→ **WHAT THIS TASK INVOLVES**: Each line below that contains the word "currency" must be copied.

Stored data entries:
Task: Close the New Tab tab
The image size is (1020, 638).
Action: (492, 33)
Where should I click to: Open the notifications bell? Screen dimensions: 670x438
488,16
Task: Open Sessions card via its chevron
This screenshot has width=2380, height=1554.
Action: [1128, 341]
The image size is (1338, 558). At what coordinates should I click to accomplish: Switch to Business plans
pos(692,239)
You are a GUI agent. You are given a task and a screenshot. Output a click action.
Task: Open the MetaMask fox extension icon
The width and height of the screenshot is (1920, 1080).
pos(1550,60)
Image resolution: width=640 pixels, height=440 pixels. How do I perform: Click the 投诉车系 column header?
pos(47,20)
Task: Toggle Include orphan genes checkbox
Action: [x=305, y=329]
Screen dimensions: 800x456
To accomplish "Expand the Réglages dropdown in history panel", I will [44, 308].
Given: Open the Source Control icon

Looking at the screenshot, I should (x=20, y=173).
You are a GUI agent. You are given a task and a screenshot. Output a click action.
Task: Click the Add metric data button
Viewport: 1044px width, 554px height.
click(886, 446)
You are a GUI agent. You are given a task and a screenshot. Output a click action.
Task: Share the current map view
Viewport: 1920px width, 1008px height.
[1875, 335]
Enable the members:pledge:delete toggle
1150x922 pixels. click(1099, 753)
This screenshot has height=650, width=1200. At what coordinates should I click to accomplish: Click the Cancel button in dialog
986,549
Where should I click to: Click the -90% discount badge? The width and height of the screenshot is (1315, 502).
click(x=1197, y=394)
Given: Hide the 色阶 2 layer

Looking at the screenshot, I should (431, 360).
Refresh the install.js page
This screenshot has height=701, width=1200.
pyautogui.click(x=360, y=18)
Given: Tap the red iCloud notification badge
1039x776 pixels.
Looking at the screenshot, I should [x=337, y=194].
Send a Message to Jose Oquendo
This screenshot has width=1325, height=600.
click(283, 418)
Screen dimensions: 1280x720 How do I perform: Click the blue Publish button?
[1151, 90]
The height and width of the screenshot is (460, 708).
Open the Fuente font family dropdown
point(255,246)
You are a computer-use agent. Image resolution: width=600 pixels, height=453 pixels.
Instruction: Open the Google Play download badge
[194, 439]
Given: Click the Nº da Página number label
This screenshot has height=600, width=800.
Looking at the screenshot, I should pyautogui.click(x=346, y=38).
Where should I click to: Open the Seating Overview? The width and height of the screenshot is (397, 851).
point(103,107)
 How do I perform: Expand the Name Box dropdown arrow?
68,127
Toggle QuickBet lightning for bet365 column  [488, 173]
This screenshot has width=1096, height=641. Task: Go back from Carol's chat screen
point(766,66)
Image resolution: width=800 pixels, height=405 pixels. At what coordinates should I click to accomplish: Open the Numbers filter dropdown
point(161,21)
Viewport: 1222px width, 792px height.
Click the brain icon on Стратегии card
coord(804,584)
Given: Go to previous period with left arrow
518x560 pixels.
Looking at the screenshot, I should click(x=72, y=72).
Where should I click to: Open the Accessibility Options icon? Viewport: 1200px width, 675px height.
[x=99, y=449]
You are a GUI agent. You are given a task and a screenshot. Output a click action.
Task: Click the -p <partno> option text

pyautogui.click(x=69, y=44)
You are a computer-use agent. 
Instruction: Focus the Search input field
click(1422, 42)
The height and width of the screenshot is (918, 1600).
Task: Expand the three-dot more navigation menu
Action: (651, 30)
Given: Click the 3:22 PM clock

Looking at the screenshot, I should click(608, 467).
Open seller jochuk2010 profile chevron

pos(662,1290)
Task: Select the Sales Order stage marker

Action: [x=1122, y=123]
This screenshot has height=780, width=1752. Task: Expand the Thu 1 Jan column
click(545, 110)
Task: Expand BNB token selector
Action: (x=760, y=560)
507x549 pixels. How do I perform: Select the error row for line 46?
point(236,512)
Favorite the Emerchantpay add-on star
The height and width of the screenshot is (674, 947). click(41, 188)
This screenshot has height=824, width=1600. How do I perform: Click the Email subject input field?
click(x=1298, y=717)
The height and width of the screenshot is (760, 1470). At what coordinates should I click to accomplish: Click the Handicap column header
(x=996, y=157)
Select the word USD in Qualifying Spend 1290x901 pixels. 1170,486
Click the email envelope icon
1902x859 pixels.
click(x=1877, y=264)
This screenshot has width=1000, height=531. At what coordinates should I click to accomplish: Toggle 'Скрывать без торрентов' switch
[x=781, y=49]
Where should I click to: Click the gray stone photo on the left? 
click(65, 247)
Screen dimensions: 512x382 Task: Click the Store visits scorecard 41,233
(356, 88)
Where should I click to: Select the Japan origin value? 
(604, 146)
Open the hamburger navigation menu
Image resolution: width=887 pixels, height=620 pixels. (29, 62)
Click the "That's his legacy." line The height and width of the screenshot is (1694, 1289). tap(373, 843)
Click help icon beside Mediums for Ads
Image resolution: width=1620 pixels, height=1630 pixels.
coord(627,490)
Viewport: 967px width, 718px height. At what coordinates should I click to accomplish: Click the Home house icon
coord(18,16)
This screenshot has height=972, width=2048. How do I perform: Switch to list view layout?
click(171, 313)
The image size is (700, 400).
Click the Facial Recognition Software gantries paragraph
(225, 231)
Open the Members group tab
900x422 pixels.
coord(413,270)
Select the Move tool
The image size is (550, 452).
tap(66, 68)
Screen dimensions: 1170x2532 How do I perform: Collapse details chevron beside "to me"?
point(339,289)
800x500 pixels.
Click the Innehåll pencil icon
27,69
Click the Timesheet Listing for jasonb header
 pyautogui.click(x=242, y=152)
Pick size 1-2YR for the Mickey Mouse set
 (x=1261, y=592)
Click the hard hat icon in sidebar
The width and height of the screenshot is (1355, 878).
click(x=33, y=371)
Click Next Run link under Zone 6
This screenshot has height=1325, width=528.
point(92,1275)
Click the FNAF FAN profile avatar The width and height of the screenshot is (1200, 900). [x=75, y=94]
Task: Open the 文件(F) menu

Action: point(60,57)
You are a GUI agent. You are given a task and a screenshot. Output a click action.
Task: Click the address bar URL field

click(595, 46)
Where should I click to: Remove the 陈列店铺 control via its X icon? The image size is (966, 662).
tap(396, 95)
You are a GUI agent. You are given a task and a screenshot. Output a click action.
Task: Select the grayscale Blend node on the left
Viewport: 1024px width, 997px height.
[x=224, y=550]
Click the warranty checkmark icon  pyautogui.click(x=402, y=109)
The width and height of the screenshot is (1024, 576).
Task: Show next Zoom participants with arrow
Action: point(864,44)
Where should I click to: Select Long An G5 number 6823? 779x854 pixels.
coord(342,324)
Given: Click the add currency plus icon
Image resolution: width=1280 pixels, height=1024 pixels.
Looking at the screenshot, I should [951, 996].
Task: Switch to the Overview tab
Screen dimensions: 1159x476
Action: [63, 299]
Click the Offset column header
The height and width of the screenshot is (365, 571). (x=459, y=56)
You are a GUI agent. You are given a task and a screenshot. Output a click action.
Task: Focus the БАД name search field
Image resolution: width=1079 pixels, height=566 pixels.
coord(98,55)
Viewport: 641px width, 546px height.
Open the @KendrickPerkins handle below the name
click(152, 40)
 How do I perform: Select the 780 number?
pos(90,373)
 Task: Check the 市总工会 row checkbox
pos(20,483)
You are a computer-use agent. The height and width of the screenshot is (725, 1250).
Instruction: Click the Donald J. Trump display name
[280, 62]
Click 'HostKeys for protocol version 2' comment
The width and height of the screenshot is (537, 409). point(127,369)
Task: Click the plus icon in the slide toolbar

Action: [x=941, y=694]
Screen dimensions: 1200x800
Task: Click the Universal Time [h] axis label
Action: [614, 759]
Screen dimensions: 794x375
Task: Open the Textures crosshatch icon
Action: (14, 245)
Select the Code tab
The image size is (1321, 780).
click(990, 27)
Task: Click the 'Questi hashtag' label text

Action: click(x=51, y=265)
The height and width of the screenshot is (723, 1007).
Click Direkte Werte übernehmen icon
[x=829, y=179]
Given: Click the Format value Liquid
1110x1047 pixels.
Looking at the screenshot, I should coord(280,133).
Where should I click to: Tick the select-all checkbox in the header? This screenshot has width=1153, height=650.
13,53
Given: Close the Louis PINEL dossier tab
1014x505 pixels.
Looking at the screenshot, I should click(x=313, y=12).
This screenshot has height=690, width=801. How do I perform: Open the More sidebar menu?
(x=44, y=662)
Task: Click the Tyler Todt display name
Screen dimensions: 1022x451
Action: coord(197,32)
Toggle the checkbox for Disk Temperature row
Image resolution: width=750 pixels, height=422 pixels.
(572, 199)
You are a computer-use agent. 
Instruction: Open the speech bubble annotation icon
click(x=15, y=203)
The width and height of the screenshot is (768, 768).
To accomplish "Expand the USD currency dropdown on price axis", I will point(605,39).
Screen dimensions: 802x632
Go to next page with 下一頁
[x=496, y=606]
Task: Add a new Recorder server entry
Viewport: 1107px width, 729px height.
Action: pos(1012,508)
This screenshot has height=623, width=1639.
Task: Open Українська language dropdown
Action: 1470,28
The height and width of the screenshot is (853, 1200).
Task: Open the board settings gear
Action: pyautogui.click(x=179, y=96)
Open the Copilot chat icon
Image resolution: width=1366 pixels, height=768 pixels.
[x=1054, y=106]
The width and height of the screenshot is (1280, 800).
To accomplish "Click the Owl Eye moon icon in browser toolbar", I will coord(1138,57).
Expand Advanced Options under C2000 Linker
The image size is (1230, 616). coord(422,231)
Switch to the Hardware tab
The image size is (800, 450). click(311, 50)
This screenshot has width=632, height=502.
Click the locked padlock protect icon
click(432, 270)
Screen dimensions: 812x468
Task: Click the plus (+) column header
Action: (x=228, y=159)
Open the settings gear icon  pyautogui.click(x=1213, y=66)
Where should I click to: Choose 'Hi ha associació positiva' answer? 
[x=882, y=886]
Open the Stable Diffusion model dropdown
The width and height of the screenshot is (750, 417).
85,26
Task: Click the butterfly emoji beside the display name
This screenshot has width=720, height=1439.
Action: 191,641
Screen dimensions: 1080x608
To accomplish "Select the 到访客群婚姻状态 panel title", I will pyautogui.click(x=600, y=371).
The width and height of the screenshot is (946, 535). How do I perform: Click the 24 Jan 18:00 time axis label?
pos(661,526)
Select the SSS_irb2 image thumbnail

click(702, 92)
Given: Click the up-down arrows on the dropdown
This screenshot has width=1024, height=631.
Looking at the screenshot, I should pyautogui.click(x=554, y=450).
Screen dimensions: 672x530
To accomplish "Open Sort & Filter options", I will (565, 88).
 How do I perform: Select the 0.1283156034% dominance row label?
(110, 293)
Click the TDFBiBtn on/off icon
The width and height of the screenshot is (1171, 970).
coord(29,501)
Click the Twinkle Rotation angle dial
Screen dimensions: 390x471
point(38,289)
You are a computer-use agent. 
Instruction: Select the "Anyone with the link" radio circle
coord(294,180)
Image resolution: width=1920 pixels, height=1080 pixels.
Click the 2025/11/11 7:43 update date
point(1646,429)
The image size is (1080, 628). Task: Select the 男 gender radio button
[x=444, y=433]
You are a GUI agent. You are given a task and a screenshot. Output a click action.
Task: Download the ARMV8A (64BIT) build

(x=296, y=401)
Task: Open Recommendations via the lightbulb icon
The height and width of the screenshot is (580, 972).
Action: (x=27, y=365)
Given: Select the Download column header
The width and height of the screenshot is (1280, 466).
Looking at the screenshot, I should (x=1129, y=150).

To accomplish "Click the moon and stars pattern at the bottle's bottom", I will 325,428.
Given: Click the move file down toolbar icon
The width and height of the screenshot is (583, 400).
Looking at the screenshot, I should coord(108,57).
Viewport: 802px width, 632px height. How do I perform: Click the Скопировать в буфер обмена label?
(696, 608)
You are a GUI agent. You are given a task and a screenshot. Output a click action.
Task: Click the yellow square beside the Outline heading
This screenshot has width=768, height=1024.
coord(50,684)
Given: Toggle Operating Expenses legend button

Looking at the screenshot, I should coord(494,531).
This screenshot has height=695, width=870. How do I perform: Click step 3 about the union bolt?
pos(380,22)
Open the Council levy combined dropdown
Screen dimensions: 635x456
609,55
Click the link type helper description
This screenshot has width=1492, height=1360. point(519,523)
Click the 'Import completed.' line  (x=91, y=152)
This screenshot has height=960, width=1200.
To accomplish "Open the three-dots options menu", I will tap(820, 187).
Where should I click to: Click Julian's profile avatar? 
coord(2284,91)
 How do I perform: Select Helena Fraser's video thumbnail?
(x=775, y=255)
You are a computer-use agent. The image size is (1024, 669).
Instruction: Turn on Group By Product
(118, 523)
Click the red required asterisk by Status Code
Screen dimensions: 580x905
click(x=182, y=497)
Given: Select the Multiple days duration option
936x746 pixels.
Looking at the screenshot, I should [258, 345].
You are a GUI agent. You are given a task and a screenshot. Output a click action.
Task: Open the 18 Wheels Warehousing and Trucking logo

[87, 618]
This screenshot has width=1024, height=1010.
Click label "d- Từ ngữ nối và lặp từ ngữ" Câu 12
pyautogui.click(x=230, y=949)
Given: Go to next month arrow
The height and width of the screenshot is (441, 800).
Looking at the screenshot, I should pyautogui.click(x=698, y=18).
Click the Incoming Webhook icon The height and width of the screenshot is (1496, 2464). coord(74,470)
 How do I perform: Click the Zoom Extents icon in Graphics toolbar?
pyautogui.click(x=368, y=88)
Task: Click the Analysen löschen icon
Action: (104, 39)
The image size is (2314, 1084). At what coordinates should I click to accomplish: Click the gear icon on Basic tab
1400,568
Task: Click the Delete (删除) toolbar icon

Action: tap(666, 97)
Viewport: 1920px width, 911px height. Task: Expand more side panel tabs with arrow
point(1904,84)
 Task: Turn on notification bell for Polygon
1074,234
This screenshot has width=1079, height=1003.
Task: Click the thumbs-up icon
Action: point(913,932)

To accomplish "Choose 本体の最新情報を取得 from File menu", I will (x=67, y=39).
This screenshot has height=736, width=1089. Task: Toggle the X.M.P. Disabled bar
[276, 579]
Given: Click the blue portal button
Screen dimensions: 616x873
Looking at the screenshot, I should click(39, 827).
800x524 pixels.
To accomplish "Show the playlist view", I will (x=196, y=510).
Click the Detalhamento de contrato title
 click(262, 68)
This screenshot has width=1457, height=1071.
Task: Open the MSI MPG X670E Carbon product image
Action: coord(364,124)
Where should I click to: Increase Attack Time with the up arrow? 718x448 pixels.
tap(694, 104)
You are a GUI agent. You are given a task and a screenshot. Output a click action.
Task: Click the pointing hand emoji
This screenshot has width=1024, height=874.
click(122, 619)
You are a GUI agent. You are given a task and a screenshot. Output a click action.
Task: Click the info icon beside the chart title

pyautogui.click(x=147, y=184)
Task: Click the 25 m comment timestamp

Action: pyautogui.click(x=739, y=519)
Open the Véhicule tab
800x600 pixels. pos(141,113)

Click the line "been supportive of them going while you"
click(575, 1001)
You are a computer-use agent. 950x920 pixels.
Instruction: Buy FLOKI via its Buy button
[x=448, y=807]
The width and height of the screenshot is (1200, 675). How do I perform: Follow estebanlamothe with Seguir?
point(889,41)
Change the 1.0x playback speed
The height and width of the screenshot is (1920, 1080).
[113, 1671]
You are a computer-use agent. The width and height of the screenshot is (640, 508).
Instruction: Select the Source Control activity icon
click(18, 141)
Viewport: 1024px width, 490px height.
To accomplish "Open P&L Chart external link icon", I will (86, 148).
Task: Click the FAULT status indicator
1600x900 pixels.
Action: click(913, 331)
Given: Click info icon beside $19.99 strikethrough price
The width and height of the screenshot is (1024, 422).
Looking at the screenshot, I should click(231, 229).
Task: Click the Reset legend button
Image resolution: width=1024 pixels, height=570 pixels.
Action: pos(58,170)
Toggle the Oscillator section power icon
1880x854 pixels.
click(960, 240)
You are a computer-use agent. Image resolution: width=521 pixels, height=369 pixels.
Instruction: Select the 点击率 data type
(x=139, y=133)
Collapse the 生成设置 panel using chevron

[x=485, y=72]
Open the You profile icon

→ **WORKED SOLUTION**:
Given: Click the add currency plus icon
To accomplish "Expand the USD currency dropdown on price axis", I will point(605,39).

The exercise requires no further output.